By Elaina Baird, CSU Chico Chief Steward, February 2023

Unions need to find better responses to social injustice. We need to implement new strategies in response to the protests, which opened, like a festering wound, the current systemic level of social injustice and police brutality/bullying. Our APC constitution preamble states, “Our purpose shall include furthering educational development and opportunity, protecting intellectual freedom, improved scholarship and teaching, and promoting reason and justice.” Unions need to step up now more than ever, from wherever they find themselves, to the fight for social justice.

After the death of George Floyd, the most visible response from the Minneapolis Police Union (MPU) was to protect its members to the “extreme.”

What can Academic Professionals of California learn from this moment in time? Our country is in turmoil long after Mr. Floyd’s murder, more so today than it seems in past years. Society is absorbed by a new awareness of and personal blindness to racism. Nationally, unions are waking up to the need for systemic structural social reforms in our communities and on our campuses to counter racism!

The global protests have been a testament to humans not being heard, humans killed because of the color of their skin or their sexual orientation, and a culture of systemic “power over” structure. What has been hidden needs to be transparent. Too often, only one side of the narrative is shared because it serves a purpose – usually to distract us or dismiss the truth of what we are seeing.

APC must demonstrate that unions, our union, is a place of constructive and courageous conversations working with and for staff and students struggling on our campuses. We need to step out of our comfort zone to support and implement actions that demand social justice reform while getting a seat at the tables we intentionally have been left out from. APC must be seen as part of the coalition of campus communities in creating a safe workplace in terms of emotional, mental, and physical safety and of financial equity.

Recruitment is the lifeblood of the union. When considering union leaders, we must seek members that reflect the diversity of our campus. Communication needs to expand between campuses and our executive board through surveys of our members about diversity and social justice issues on their campuses and how to address them directly. It means listening to our council stewards, campus members and the students we serve. It means union engagement and communication expansion.

In conclusion, APC is not isolated from our society’s current upheaval. Our union policies and decisions reflect equity, inclusion, diversity, and transparency.

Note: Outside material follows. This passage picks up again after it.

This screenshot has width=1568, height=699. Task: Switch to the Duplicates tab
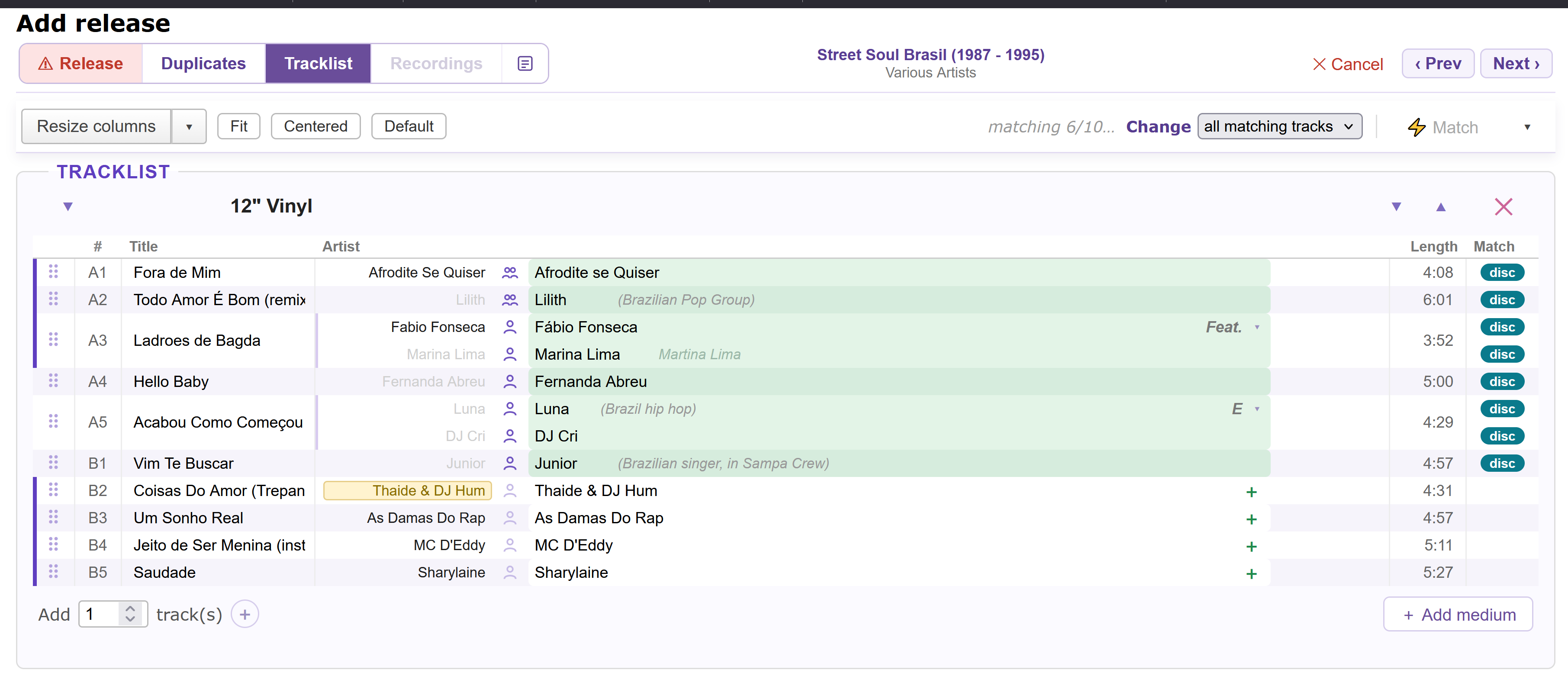pyautogui.click(x=203, y=63)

How we demonstrate those values must happen through our activism and mobilizing efforts! APC can focus our efforts in: member recruitment, respecting all members’ voices, transparency in our dealings with members and each other, steward training in unconscious bias and other diversity education. Elimination of systemic social injustice is a long-haul journey. A social justice committee can be created to address these issues within APC members. It is a path in which the union must be active and engaged in the larger community.

APC must demonstrate that unions, our union, is a place of constructive and courageous conversations working with and for staff and students struggling on our campuses.